- Asian equities trade lower as upcoming risk events continue to guide price action and downside in commodities hampered bourses
- FX trade was relatively subdued overnight with USD/JPY slipping back below 111.00 amid the risk-averse tone
- Looking ahead, highlights include US Durable Goods Orders, Flash Services PMI, API Crude Oil Inventories and Fed's Mester
Asian equities traded lower following the subdued lead from Wall St. as participants remained cautious ahead of the week’s key policy decisions . ASX 200 (-0.5%) opened from its long weekend to trade in minor-positive territory, underpinned by a rebound in the commodities-complex in which WTI briefly reclaimed USD 43/bbl, but failed to hold onto gains as commodities pulled back and the downbeat tone persevered.

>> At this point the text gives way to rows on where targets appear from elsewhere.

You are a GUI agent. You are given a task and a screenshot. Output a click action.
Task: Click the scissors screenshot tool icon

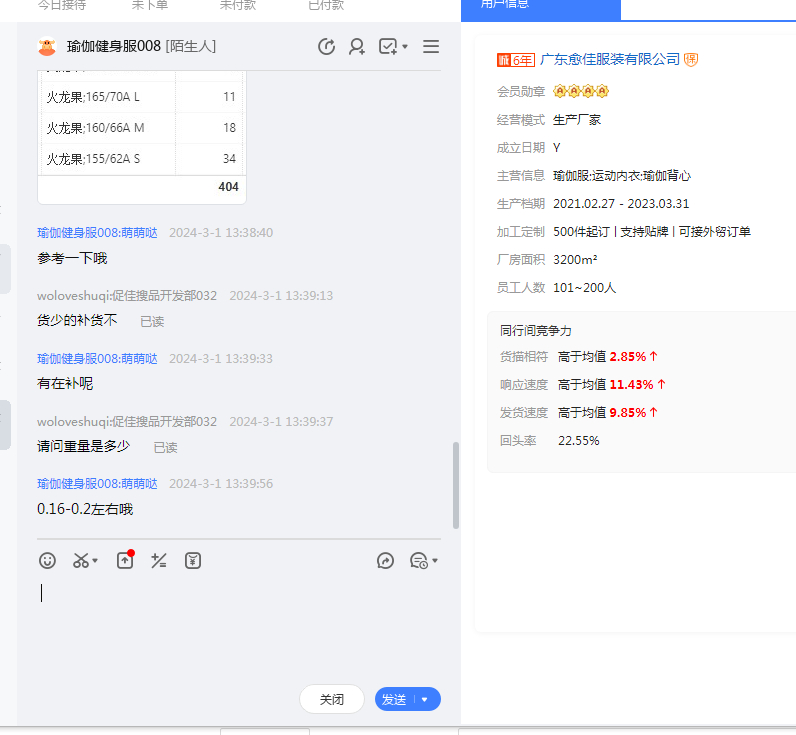tap(80, 561)
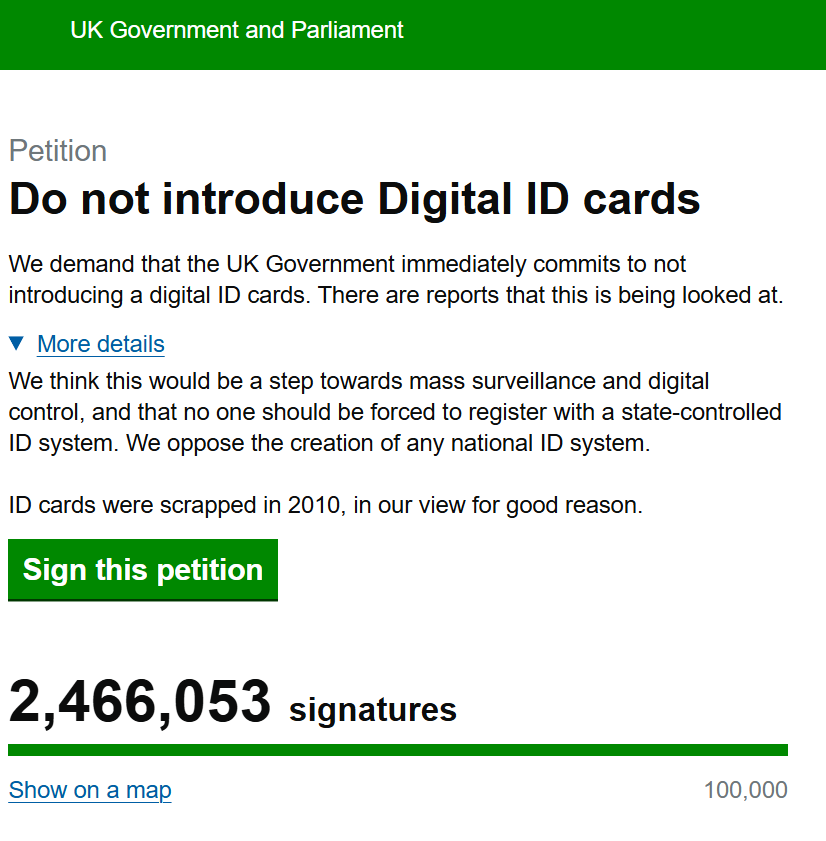The image size is (826, 841).
Task: Collapse the More details disclosure triangle
Action: [x=16, y=344]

Nikkei 225 (-1.3%) extended on losses with participants tentative as they contemplate on whether the BoJ will ease further this week, while Chinese markets (Shanghai Comp -0.3%) initially outperformed following another substantial liquidity injection and expectations outflows are to improve this year, before sentiment later soured on commodity weakness with Dalian iron ore prices falling over 4%. 10yr JGBs traded mildly higher as the risk-averse tone in Japan supported safe-haven assets, while the BoJ were also in the market to acquire around JPY 1trl in government debt.
PBoC set the CNY mid-point at 6.4882 vs. last close. 6.4945 (Prev. mid-point 6.5120) and injected CNY 140bln via 7-day reverse repos. (RTRS)
The European Commission is considering penalising Spain and Portugal for missing budget deficit reduction targets but is also probably to allow the nations more time to bring their budget gaps within EU limits, according to officials. (RTRS)
Barclays Prelim month-end extensions pan-eur agg +0.12, Barclays Prelim month-end extensions sterling agg +0.08
FX markets have been relatively range-bound although commodity-linked currencies were dictated by crude price-action, while expectations of a likely pause by the RBNZ supported an uptick in NZD/USD which climbed towards 0.6900. JPY is stronger amid the cautious tone with USD/JPY breaking below 111.00, while the PBoC continued to adjust the reference rate in respect to recent USD moves and strengthened the fix to 6.4882.
Oil prices saw range-bound trade with WTI crude futures failing to hold onto USD 43/bbl. Gold (-0.2%) prices were weaker alongside broad-based declines across commodities, which also saw copper and Dalian iron ore futures pressured with the latter retreating further away from 20-month highs amid a widespread cautious tone.
North Korea is said to be preparing to launch a second missile, according to South Korea government sources. (Yonhap)
UST’s came under some early selling pressure at the beginning of the week yet the latest US New Home Sales, which came in at 511k, a 9k missed from the 520k expected, aided US paper, as it came off worst levels. However, the move did retrace, with the 10y closing the session close to flat at 129.12, down 3 ticks.